:: WHAT THE TASK REQUIRES ::
Reproduce the records word for word, beginning with the line that contains "Additional (198, 370)" and continuing through the last line of the records.
start RECORDS PROVIDED
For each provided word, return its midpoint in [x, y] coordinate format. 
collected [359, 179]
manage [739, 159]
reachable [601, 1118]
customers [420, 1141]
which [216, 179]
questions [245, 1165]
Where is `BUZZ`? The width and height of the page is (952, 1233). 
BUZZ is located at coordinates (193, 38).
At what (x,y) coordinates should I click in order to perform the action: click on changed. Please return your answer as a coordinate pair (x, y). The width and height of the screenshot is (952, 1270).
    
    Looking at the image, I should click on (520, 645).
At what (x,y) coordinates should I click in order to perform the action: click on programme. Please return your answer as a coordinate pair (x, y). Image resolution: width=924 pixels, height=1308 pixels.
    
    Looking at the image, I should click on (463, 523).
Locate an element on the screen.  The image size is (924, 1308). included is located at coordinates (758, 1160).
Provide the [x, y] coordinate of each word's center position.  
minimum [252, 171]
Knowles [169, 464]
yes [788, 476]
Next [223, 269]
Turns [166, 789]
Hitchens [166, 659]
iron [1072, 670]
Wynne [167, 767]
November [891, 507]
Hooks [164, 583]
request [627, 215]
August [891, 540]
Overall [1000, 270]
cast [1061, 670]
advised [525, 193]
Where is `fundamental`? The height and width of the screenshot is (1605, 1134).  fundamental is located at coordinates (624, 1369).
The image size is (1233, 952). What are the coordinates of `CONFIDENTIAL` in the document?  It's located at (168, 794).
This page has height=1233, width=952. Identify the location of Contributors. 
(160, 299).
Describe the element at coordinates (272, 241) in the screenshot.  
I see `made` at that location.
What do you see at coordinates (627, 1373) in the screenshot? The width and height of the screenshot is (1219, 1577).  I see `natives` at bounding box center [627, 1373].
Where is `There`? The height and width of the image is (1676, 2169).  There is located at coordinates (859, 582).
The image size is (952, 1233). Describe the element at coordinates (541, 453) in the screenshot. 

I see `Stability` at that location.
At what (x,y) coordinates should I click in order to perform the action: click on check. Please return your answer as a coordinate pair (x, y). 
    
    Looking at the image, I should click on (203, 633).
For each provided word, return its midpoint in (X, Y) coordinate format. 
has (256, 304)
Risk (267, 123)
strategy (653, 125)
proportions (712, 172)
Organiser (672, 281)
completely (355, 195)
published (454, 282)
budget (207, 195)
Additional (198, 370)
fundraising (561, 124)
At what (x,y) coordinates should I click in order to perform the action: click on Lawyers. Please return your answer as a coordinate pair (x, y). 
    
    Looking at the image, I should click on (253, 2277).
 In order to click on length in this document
end RECORDS PROVIDED
:: EXERCISE RESPONSE ::
Additional (198, 370)
fundraising (561, 124)
At what (x,y) coordinates should I click in order to perform the action: click on Lawyers. Please return your answer as a coordinate pair (x, y). 
    
    Looking at the image, I should click on (253, 2277).
 In order to click on length in this document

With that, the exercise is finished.